**Passage to read**.

☆ ☆ ☆ ☆

Getting the read on seed library for Santa Fe
In addition to guilty-pleasure romance novels and sci-fi classics, patrons of the Santa Fe Public Library will be able to check out seeds to grow produce like heirloom tomatoes and red chiles as a proposed new project moves forward.
This spring, city librarians plan to implement a program that would establish a community-created seed collection, offer lessons on sustainable gardening and raise awareness on the state’s rich agricultural history. Organizers will host two public meetings — one on Thursday and another Oct. 17 — to gather ideas on how to launch the project.
“The idea is to give our community access to seeds — to grow things and learn how to grow things if they don’t already know how,” said Brita Sauer, library services director at the Main Library on Washington Avenue.
Sauer said she spearheaded a similar seed library in Albuquerque in recent years. Before she moved to Santa Fe earlier this year, Sauer said, the seed library was checking out an estimated 4,000 packets of seeds annually — four times the amount checked out in its first year.
In Santa Fe, she said, a seed library could be equally — if not more — successful.
“There’s an older agricultural tradition up here, I think,” Sauer said. “… People in Santa Fe are invested in their food supply.”
Tom Dominguez, an agricultural agent for the Santa Fe County Extension Service and coordinator of the Santa Fe Master Gardener Association, is optimistic about the project.
“I think we are one of the leading counties or areas for local food, local farming, local agriculture,” he said. “I think [the seed library] is in great demand. I think it would be well utilized.”
Sauer is drawn to the project, she said, because of her own love for gardening and raising local foods. For her, the most important part of the seed collection would be its impact on those involved. “The most precious thing to me in terms of the project down in Albuquerque — and I hope will be here — is just the sense of community that is formed,” Sauer said.
While a library is an important community resource, she said, a seed library goes a step further: “It’s different because the community is creating the collection.”
The intent: Participants will bring seeds home, grow plants from them and then donate harvested seeds to the library to expand the collection.
Though, donations would not be required. Eventually, Sauer said, the library would host “community seed-packing nights,” in which participants would gather seed donations, clean them and prep them for the collection’s checkout system.

☆ ☆ ☆ ☆

**Provided data**.
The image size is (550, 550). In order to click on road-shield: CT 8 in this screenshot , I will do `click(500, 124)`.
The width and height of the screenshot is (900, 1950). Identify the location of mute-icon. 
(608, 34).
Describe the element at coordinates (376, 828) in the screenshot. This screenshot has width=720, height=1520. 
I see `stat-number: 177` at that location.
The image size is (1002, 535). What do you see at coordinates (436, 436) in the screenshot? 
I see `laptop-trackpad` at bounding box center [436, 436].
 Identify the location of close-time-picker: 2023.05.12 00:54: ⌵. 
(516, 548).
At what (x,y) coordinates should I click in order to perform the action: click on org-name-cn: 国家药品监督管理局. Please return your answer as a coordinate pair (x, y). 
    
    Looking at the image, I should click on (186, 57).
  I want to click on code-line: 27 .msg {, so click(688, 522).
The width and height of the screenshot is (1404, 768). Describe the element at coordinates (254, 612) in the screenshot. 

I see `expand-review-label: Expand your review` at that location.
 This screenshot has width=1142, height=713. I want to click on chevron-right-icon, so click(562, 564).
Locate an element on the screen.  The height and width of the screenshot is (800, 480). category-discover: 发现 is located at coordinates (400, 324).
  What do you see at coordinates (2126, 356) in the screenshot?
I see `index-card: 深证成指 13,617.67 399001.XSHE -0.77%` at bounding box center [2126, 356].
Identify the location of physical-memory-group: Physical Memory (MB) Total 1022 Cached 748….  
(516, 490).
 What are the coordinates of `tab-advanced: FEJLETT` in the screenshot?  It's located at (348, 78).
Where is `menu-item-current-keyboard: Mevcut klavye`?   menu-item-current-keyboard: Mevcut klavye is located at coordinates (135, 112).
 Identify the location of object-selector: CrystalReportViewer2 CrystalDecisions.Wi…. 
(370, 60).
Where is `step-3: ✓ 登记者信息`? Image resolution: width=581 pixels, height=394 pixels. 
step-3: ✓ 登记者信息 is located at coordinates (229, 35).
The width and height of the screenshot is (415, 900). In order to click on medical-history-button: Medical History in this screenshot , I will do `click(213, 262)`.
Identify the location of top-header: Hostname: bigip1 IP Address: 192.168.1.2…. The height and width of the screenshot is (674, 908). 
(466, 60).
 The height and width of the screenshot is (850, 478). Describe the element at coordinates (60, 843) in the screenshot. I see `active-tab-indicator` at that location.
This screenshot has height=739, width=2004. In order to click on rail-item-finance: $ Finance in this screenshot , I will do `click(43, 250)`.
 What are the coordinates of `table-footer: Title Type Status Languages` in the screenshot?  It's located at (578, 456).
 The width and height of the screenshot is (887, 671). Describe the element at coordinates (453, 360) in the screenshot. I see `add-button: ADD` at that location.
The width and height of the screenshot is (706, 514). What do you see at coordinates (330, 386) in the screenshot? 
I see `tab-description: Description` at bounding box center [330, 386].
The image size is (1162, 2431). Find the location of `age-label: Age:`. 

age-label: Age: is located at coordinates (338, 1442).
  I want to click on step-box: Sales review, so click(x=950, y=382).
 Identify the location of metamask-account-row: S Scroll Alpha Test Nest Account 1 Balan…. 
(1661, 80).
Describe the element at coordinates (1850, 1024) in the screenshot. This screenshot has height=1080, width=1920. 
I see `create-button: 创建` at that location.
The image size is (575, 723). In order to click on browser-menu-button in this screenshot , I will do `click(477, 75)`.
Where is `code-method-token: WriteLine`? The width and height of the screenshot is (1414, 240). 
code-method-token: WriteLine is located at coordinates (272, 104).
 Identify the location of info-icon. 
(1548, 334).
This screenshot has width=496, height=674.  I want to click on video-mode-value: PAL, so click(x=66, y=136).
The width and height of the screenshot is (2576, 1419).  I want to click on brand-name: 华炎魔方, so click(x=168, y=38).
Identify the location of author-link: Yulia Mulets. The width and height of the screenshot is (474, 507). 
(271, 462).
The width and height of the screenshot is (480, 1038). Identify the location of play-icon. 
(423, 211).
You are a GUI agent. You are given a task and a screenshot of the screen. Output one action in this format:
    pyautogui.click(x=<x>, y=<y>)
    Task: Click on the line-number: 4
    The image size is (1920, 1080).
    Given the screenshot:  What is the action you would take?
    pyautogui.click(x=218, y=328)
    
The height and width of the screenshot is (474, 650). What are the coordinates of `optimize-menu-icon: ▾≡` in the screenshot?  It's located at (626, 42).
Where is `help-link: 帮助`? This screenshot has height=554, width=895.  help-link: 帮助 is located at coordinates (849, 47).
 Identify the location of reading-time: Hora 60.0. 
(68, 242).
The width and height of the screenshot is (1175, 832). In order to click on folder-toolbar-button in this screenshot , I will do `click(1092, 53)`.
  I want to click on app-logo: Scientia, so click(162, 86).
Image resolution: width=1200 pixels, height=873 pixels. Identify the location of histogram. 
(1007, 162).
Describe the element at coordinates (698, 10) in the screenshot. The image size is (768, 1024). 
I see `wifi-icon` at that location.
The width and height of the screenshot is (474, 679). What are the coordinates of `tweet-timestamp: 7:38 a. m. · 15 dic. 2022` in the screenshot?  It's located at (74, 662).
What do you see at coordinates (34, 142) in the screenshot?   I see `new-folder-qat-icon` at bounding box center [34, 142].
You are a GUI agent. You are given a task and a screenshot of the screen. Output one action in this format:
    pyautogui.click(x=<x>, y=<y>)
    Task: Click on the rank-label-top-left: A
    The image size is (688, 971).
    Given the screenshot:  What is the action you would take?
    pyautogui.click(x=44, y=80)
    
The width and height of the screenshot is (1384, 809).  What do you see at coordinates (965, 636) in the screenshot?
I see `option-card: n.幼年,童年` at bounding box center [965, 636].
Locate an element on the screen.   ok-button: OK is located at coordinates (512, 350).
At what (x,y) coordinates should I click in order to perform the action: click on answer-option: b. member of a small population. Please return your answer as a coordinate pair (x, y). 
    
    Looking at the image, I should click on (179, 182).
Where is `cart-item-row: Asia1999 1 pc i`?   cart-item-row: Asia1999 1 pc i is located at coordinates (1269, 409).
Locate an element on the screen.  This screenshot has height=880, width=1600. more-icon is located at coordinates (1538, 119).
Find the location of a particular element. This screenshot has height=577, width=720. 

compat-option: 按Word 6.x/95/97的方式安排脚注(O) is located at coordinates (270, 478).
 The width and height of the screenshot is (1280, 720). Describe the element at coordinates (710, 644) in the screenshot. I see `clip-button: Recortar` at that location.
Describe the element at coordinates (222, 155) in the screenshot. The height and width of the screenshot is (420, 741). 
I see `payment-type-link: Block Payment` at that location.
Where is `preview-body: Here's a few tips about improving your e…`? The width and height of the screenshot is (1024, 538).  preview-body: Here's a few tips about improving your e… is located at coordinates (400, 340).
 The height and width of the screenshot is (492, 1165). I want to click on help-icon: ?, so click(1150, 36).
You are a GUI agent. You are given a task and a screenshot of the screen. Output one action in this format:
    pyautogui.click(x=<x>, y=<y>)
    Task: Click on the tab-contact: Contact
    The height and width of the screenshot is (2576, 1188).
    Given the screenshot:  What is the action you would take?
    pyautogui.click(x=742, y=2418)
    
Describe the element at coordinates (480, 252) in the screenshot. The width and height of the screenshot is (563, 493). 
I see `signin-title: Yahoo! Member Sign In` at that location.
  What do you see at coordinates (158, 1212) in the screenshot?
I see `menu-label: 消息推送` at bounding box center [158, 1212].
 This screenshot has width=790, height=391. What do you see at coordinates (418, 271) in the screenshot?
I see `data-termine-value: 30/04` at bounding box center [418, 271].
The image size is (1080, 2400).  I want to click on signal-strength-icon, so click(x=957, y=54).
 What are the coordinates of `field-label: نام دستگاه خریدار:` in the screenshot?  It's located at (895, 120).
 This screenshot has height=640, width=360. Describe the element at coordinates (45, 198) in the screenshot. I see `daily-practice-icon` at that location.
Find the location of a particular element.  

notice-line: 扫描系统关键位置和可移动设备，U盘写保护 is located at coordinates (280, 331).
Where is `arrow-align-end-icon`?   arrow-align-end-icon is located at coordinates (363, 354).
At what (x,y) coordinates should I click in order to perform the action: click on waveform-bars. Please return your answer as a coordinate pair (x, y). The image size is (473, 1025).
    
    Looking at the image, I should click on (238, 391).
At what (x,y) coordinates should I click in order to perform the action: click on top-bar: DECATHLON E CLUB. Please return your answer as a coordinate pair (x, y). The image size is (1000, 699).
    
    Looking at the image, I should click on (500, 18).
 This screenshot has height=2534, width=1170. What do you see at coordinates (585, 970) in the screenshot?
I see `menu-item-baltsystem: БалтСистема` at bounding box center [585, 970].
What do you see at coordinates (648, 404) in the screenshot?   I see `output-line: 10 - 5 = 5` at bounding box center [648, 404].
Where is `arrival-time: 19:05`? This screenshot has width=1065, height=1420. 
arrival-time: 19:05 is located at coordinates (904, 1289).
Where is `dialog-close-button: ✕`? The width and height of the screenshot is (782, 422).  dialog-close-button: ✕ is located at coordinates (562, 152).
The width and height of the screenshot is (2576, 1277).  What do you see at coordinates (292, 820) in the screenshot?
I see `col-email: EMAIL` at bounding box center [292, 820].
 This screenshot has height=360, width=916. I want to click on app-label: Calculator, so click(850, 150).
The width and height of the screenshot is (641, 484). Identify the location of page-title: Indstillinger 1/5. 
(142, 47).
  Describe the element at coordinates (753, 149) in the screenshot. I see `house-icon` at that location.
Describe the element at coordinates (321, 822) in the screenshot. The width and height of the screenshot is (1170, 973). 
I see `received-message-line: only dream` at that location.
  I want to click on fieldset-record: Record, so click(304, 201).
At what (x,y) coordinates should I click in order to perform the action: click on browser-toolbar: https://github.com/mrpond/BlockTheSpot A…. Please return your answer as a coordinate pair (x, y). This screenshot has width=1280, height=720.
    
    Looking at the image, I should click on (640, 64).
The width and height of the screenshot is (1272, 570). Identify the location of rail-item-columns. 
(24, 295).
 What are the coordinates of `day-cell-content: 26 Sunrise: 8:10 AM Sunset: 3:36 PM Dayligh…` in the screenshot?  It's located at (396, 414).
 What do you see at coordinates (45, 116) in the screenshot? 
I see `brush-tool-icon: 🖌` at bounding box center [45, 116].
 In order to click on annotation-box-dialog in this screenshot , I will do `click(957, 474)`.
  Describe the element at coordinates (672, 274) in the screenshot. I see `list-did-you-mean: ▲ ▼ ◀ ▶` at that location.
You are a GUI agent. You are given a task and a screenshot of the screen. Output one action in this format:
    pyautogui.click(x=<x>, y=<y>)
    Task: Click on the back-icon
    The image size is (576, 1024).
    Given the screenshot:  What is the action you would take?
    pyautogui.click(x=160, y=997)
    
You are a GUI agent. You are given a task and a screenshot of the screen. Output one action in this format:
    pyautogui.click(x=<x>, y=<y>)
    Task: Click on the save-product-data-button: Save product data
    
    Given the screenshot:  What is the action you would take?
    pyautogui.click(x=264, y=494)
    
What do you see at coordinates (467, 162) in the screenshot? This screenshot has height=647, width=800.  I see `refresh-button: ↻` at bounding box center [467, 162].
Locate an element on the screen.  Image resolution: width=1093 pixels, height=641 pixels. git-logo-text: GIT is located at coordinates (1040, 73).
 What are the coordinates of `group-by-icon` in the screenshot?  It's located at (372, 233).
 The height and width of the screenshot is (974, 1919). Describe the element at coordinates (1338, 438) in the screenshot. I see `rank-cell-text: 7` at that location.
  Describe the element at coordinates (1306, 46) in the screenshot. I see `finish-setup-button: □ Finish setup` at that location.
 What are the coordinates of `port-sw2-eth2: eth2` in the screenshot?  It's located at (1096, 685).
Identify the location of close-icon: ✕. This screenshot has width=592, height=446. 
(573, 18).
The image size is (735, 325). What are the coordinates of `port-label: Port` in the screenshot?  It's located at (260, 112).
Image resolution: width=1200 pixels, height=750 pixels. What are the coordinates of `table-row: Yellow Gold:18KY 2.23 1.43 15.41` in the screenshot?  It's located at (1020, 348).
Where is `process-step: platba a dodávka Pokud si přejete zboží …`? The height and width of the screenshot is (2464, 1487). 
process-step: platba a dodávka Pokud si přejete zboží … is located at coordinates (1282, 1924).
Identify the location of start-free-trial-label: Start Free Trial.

☆ ☆ ☆ ☆

**Questions on the material**.
1) Answer these questions from the Santa Fe seed library article. Mark each answer with the same letter.
(a) About how many seed packets a year was the Albuquerque seed library checking out before Sauer moved to Santa Fe?
(b) What two positions does Tom Dominguez hold?
(c) What would participants do at the "community seed-packing nights"?
2) Extend the Santa Fe seed library article with a short continuation that picks up after its final sentence.

**Responses in order**.
1)
(a) About 4,000 packets a year.
(b) He is an agricultural agent for the Santa Fe County Extension Service and coordinator of the Santa Fe Master Gardener Association.
(c) They would gather seed donations, clean them and prepare them for the collection's checkout system.

2)
In Albuquerque, Sauer said, most of the seeds checked out were for peppers, chiles, squash and other “more summer garden type things.”
The seeds donated back to the library were mainly cilantro, a wide variety of sunflowers and lettuce. Though she expects Santa Fe’s seed library to produce similar herbs, plants and flowers, “It’s a different climate than Albuquerque, so there could be differences represented,” she said.
Participation, Sauer said, would strengthen the local seed stock and food supply, as well as stir conversations “about where our food comes from, the challenges to our food supply and the roles we play in that big picture.”
One goal, Sauer said, is to teach consumers how to avoid cross-pollination and other “compromising techniques.”
Dominguez said more and more people are moving toward local foods, which he said are generally more ethically produced, organic and fresh.
“Growing local and consuming local is a big deal — not just here in New Mexico, but all over the world,” he said. “For people to learn more about that and access that is a great thing.”
Sauer said the seed library could launch as early as March. It’s still uncertain whether the library system will have a seed collection at all three locations or if it will create a pop-up-style collection that could move from one place to the next.
“That’s what we’d like to know from the community: how’d they’d like to use a seed library and what they’d like to see represented in the collection,” she said.
Sauer — who calls gardening “seed therapy” — said she hopes the seed library will inspire Santa Feans. “Seeds are cool, bottom line,” she said. “They’re beautiful, and there’s a lot of pleasure seeing the life cycle of a plant.”